Section 2: Health Benefit Plans – Excerpts Part 2
This month we continue to explore this survey of more than 39,000 Canadian members of group health benefits plans. The survey noted plan sponsors were most likely to consider making cuts to their drug plans and improvements to their mental health plans. However, the drug plan is the most-used benefit, followed by massage therapy, physiotherapy and chiropractic services. Let’s dig into mental health, what employees want, and communications best practices.
Mental Health
- The drug plan is the most-used benefit by plan members, and those with a mental-health condition were much more likely to be heavy users of the drug plan (44%) than of mental-health counselling (14%).
- Forty-one per cent of plan sponsors indicated they cover mental-health counselling through their employee assistance program, 33% under the paramedical benefits umbrella with a combined annual maximum for all services, 29% through the health-care spending account, and 25% as a separate benefit with its own coverage maximum. One in 10 (12%) indicated coverage isn’t available.
- Among plan sponsors that cover mental-health counselling separately, the average annual maximum is $1,743. This breaks down into a third (31%) with an annual maximum of between $500 and $999, a third (31%) with a maximum of between $1,000 and $4,999, and a quarter (25%) providing up to $499 in coverage.
- One in 10 (11%) plan sponsors offer more than $5,000 in coverage for mental-health counselling per year, including 4% with a maximum of $10,000 or more.
What Employees Want
- When asked to choose one benefit for which they’d want improved coverage based on personal needs, plan members were most likely to single out major dental services (22%), such as orthodontics and root canals, a wish that has remained consistent since 2017.
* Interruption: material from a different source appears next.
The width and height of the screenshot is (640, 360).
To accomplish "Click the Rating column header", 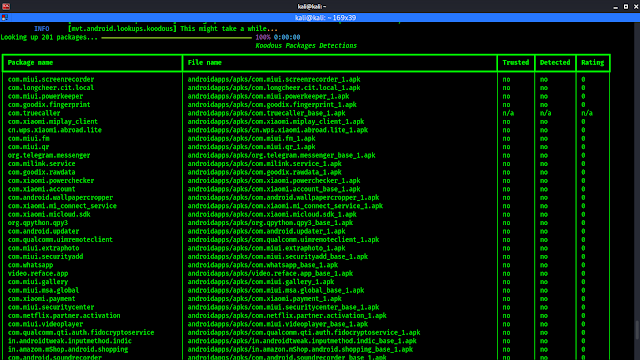I will (x=592, y=62).
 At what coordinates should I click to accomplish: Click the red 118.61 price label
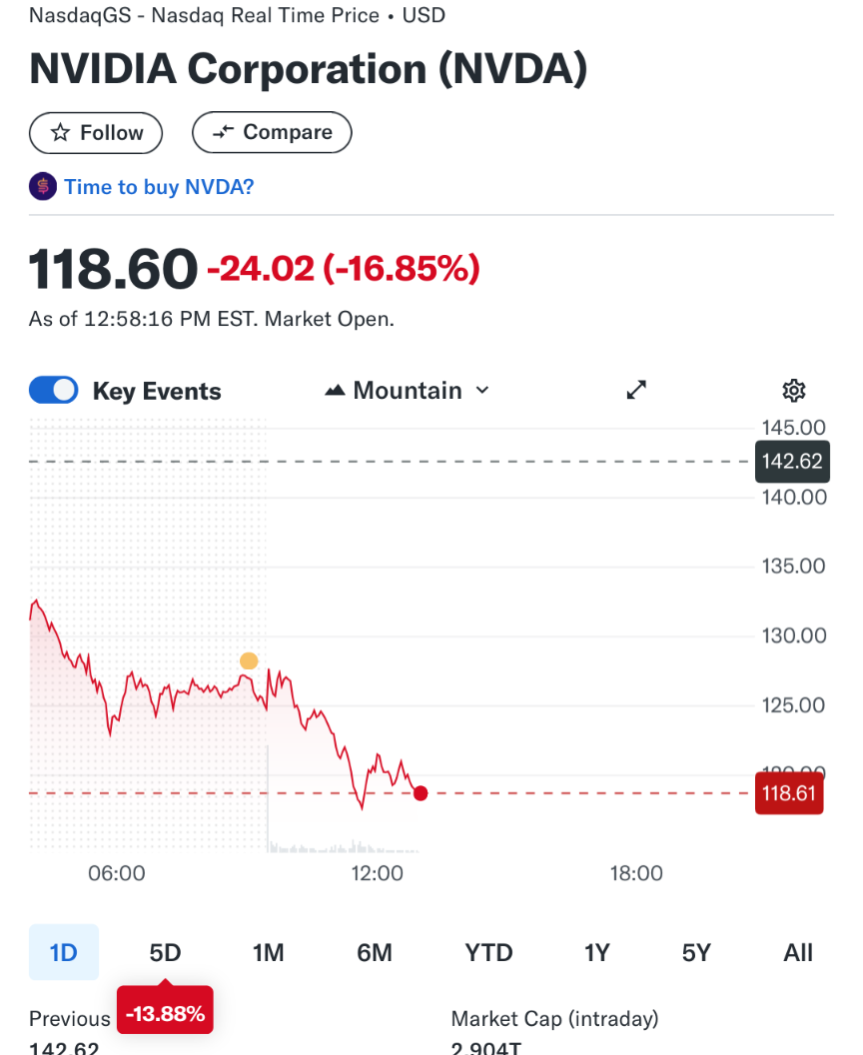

- Plan members were also interested in extra coverage for vision care (21%) and paramedical services (18%). They were least likely to want more coverage for prescription drugs (9%) and mental-health counselling (8%).
- When then asked for which benefit they’d be willing to receive reduced coverage as a trade-off for higher coverage of their preferred benefit, plan members were most willing to cut back on mental-health counselling (30%) and paramedical services (24%).
Communications
- For the second year in a row, fewer plan members said they understand their benefits plan very well.
- This finding indicates a need for better member education and tools that help them navigate their benefits plan, such as a one-stop-shop portal to connect them with the resources they need at the moment they need them.
- Advisory board members weren’t surprised to see email come out on top, but noted that email is a passive form of communication and can often get lost or overlooked by plan members, who typically don’t look for information until they need it.
- The board stressed the value and success of more engaging and proactive forms of communication, such as webinars and in-person education sessions.